About 1301756 B.C. Ltd., dba Ocal Financial
Ocal Financial was incorporated on April 23, 2021, pursuant to the B.C. Business Corporations
Act.
Ocal Financial is a Canadian fintech company redefining how consumers access vehicle financing. Operating
as a fully licensed virtual brokerage, Ocal connects borrowers, ranging from prime to deep subprime, to a
nationwide network of regulated lenders through a proprietary digital platform.
The company does not carry inventory or underwrite loans. Instead, it earns commission-based revenue by
brokering financing, insurance and value-added services (warranties, delivery and document prep).
Management believes that this asset-light model reduces capital requirements, minimizes risk, and enables
scalable expansion into new regions and verticals.
Ocal Financial currently serves clients across British Columbia and Alberta, and intends to expand into
Ontario, Quebec and the U.S. market (Washington, Arizona and Nevada). The company's artificial-intelligence-powered
infrastructure supports automated approvals, document generation and real-time engagement through
voice agents, creating a faster, more accessible financing experience for underserved and digital-first
consumers alike.
For the year ended 2025 and 2024, Ocal Financial generated revenues of $6,840,004 and $5,769,393,
respectively (each unaudited). Based on Ocal Financial's unaudited financial statements for the years
ended Aug. 31, 2025, Ocal Financial had total assets of $798,790, total liabilities of $2,627,441, revenues
of $6,840,004 and net loss of $265,208.
About
Ronin Ventures Corp.
Ronin was incorporated on Jan. 18, 2022, pursuant to the BCBCA and is a capital pool company (as defined
in the manual) listed on the exchange and a reporting issuer in British Columbia and Alberta. Ronin has not
commenced commercial operations and has no assets other than cash. Except as specifically contemplated
in Policy 2.4 of the exchange corporate finance manual until the completion of its qualifying transaction
(as defined in the policies of the exchange), Ronin will not carry on business, other than the identification
and evaluation of companies, business or assets with a view to completing a proposed qualifying
transaction.
Proposed transaction summary
The proposed transaction is expected to be structured as a three-cornered amalgamation pursuant to the
provisions of the BCBCA, whereby Ronin will incorporate a wholly owned subsidiary under the BCBCA, which
will amalgamate with Ocal Financial to form a newly amalgamated company
(Amalco). In connection with the amalgamation, holders of common shares in the capital of Ocal Financial will receive common shares in the capital of the resulting issuer (as defined below)
for each Ocal Financial share held immediately before the amalgamation, and the holders of warrants to
purchase Ocal Financial shares will receive warrants to acquire common shares in the capital of the
resulting issuer for each Ocal Financial warrant held immediately before the amalgamation.
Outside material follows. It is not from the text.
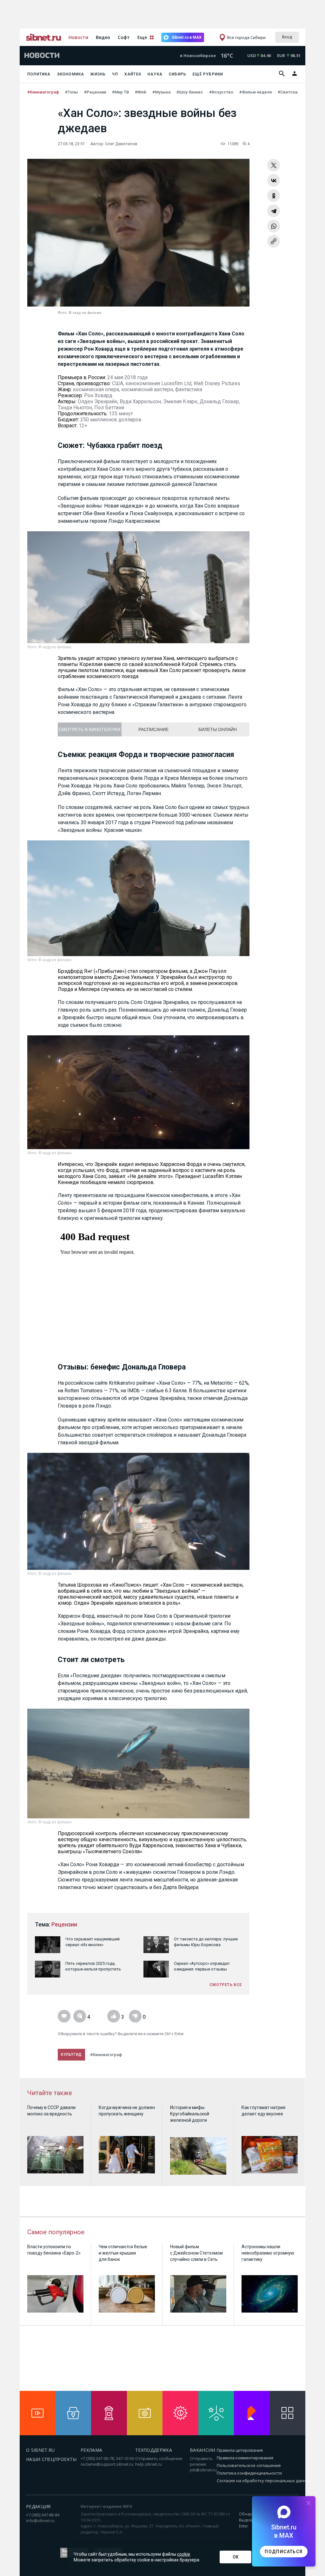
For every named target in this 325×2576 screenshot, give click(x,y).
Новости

The proposed transaction is subject to the parties entering into a definitive agreement in respect of the proposed transaction on or before March 16, 2026, or such other date as Ocal
Financial and Ronin may mutually agree. Completion of the proposed transaction is also subject to a number
of other customary conditions, including obtaining all necessary board, shareholder and regulatory
approvals, including exchange approval. Pursuant to the proposed transaction, Ronin shall change its name
to Ocal Financial Inc., or such other name as requested by Ocal Financial acting reasonably, and as may be
acceptable to the exchange and regulatory authorities, and it will adopt a new stock
symbol. Concurrently with the closing of the proposed transaction, the new board of directors of the
resulting issuer may issue additional stock options to directors, officers, employees and consultants of the
resulting issuer in accordance with the existing Ronin stock option plan, applicable exchange policies and
securities laws. Upon completion of the proposed transaction, the resulting issuer will carry on the business
of Ocal Financial, and Amalco will be a wholly owned subsidiary of the resulting issuer.
It is not currently anticipated that the proposed transaction will require the approval of the shareholders of
Ronin as it is not a non-arm's-length qualifying transaction (as defined in Policy 2.4) or a related-party
transaction pursuant to the provisions of Multilateral Instrument 61-101 (Protection of Minority Security
Holders in Special Transactions).
Pursuant to the terms of the proposed transaction, Ronin will acquire all of the securities of Ocal Financial.
As consideration for each common share of Ocal Financial, Ronin will issue the company shareholder
common shares of the resulting issuer on a one-for-one basis.
Concurrent financing
Ocal Financial or one of its affiliates shall complete, prior to or concurrently with the proposed transaction,
a private placement of subscription receipts or special warrants at a price of
25 cents per security for minimum aggregate gross proceeds of $1-million and up to a maximum of $2.5-million. The offering may close in one or more tranches, and shall be completed on terms
acceptable to Ocal Financial, acting reasonably.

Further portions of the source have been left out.